Unruh unruh-spam at physics.ubc.ca
Thu Jan 24 23:20:12 UTC 2008


Brian Utterback <brian.utterback at sun.com> writes:

>Unruh wrote:
>> situation, but have no reasons for that worry. The very worst case is if
>> the system runs for a while on very short poll intervals, and then suddenly
>> has very log poll intervals. The short period estimation of the drift is
>> not a good estimator of the long period drift. But I suspect that NTP would
>> have problemsi in that situation as well. 
>> 

>Perhaps. Perhaps not. The NTP reference code chooses its own poll
>interval based on the clock stability and the sample jitter. For
>a frequency correction to be valid, the clock offset must be greater
>than the sample jitter.

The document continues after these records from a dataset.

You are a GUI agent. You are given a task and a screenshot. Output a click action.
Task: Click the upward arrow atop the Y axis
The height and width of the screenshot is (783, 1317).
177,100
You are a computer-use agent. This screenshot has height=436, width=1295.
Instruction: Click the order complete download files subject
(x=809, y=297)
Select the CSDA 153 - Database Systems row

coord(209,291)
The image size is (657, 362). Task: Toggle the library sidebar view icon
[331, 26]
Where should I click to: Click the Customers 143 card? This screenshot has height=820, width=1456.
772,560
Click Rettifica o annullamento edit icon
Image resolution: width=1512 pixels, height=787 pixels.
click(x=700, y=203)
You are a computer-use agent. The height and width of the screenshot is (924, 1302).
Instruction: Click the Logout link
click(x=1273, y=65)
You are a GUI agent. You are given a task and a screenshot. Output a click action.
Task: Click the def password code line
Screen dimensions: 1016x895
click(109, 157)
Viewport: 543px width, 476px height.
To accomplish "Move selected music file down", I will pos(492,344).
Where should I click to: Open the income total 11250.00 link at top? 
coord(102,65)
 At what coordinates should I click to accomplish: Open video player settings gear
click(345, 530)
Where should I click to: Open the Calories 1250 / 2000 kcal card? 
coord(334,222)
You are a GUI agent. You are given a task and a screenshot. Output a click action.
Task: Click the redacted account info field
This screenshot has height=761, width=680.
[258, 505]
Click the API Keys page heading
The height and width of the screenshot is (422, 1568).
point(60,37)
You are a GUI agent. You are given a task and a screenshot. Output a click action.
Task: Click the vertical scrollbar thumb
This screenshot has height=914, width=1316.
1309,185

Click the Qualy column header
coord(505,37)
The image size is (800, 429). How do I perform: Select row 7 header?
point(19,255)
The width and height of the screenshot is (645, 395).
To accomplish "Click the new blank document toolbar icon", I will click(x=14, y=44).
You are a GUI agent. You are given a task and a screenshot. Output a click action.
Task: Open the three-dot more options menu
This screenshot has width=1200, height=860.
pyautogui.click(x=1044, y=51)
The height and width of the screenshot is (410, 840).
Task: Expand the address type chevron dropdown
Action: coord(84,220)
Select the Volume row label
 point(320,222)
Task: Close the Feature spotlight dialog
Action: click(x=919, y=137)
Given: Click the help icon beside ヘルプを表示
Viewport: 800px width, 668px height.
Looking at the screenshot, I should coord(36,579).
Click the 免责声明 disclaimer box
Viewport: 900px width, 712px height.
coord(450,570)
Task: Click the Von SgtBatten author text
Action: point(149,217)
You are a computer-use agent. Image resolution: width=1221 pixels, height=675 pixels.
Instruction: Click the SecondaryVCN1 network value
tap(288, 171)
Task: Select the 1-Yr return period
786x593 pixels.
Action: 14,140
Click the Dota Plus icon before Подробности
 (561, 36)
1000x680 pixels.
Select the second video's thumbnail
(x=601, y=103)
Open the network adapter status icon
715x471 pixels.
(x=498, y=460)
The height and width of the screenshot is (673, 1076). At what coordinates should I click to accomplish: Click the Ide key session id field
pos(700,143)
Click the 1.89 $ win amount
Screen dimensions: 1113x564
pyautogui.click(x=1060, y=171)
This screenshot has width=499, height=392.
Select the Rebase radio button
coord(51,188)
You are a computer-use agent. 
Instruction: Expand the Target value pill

As the frequency gets closer to the correct
>value the poll interval must get longer. See, NTP has a different
>design goal than chrony. The goal of NTP is not merely to keep the
>clock in sync, but to also discipline the frequency, while also
>providing a stable time synchronization network. If your goal is
>to keep the offset as low as possible, just keep the poll interval
>as short as possible. That doesn't take much work.

No, I am refering to the case where the network suddenly goes down for 2
days. YOur poll has gone from 2 min ( say on maxpoll 10) to 3 days. 
The design goal of ntp and chrony is the same as you outline for ntp. 
The question is "what algorithm accomplishes those goals including
minimizing the offset" Chrony is just as adaptive on poll intervals as is
ntp. It is just that sometimes the world hands garbage, and the question is
how does the system respond to the garbage.